## [REQUEST]
Rewrite the data as a numbered list, from the line containing "Image resolution: width=639" to the line containing "click(321, 17)", both included, leaving out any blank lines.

[Stored data]
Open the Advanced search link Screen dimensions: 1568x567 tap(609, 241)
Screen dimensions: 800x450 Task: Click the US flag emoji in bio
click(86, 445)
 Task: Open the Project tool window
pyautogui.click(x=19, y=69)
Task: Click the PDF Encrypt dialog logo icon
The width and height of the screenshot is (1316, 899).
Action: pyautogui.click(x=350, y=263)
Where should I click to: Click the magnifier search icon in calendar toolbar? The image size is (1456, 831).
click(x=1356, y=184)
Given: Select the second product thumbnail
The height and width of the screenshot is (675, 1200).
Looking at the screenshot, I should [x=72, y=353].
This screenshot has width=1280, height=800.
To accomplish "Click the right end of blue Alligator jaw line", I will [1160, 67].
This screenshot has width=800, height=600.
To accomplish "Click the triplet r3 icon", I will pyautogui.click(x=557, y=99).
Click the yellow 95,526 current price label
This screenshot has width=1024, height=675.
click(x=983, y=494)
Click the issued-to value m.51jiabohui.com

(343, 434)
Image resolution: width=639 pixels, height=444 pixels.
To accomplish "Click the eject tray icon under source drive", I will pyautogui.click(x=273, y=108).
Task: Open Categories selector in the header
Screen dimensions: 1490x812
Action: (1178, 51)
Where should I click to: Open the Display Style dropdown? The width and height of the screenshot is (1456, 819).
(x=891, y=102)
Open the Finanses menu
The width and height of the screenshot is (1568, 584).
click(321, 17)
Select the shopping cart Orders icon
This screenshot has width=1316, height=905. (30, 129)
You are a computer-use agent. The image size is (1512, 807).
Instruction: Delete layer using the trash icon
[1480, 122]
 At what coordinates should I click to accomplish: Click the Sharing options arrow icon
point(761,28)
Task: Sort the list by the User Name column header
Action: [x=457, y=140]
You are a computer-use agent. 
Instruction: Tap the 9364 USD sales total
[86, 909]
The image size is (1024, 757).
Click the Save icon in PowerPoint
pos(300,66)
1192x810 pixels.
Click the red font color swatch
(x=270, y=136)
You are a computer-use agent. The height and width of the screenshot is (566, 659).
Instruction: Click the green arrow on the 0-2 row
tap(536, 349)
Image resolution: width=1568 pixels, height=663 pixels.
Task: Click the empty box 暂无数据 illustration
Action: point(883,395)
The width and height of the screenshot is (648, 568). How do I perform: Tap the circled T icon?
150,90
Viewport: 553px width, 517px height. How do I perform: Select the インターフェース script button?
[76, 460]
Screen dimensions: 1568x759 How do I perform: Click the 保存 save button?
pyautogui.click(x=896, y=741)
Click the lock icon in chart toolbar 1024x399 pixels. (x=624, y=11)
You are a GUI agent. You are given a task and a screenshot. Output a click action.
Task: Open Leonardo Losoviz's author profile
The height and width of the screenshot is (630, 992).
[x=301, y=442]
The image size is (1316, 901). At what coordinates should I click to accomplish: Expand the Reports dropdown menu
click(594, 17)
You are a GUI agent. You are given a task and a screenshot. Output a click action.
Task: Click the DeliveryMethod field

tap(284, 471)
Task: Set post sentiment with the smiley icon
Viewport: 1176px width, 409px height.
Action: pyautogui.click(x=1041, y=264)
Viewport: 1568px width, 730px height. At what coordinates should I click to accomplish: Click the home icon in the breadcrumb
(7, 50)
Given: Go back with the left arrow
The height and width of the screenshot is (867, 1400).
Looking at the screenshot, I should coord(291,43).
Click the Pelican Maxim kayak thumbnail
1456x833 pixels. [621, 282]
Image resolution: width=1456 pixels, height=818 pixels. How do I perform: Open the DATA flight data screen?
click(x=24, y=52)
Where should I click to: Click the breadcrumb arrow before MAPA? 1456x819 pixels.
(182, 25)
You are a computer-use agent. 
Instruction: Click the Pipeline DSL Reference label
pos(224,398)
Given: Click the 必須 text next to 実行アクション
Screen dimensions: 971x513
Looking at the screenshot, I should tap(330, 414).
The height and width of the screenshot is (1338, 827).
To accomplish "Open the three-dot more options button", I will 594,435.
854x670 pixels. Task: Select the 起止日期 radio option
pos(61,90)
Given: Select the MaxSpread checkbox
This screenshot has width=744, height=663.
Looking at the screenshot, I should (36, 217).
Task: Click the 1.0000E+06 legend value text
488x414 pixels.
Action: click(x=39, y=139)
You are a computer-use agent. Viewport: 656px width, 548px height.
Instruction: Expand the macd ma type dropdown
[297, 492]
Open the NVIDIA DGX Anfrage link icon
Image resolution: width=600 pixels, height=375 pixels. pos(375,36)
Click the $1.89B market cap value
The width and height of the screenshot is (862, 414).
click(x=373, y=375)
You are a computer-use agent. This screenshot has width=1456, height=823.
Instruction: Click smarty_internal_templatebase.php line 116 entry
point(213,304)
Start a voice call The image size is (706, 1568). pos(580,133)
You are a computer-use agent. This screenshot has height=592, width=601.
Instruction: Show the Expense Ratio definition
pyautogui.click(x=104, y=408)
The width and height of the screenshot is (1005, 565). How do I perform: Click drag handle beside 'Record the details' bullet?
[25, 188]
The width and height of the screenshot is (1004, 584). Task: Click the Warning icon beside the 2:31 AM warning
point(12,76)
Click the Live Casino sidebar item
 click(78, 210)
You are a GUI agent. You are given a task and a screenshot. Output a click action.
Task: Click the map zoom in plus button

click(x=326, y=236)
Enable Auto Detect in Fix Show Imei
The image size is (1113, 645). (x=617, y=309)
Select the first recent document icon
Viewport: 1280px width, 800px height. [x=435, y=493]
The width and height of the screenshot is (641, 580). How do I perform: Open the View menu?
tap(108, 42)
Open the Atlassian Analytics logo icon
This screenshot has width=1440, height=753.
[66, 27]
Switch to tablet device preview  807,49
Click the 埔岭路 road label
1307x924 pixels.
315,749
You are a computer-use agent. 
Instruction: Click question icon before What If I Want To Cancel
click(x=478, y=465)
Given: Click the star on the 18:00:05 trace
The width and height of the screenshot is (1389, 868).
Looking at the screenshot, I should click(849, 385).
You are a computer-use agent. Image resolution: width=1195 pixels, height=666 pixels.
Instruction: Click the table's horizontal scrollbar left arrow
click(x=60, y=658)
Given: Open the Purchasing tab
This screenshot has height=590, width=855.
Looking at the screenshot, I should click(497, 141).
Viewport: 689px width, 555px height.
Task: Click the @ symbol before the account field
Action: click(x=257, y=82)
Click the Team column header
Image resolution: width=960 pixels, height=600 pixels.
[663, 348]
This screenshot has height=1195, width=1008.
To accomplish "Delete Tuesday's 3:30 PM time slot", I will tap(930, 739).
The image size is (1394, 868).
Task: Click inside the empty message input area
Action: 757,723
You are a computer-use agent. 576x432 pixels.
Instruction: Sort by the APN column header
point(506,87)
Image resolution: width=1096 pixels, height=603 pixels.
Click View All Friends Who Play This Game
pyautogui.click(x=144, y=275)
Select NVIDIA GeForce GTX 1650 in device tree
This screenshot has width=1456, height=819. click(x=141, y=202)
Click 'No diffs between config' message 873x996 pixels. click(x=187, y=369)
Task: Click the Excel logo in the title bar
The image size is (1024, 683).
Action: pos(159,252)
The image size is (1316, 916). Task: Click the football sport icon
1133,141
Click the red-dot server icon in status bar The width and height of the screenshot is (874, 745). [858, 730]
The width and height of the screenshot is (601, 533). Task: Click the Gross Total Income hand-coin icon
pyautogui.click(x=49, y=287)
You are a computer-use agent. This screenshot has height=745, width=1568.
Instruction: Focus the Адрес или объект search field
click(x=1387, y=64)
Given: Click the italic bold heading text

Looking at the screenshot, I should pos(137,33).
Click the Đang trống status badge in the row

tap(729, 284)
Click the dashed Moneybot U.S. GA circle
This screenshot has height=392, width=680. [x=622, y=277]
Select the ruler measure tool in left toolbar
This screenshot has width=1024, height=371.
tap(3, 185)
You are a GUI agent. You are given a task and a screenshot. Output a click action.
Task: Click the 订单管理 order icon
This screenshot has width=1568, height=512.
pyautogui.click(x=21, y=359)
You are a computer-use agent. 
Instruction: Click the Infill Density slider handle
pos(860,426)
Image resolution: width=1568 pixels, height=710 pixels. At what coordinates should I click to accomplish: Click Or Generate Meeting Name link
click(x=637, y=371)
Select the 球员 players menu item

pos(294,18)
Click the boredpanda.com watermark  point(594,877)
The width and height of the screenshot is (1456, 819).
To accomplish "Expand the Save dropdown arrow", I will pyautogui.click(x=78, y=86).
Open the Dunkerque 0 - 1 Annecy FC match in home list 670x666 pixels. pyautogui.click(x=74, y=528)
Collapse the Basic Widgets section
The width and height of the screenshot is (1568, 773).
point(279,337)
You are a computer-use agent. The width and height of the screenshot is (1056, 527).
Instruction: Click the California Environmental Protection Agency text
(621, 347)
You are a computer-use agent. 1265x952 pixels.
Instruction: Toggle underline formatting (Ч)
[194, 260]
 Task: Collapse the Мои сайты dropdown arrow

## [THE RESPONSE]
1. Image resolution: width=639 pixels, height=444 pixels.
2. To accomplish "Click the eject tray icon under source drive", I will pyautogui.click(x=273, y=108).
3. Task: Open Categories selector in the header
4. Screen dimensions: 1490x812
5. Action: (1178, 51)
6. Where should I click to: Open the Display Style dropdown? The width and height of the screenshot is (1456, 819).
7. (x=891, y=102)
8. Open the Finanses menu
9. The width and height of the screenshot is (1568, 584).
10. click(321, 17)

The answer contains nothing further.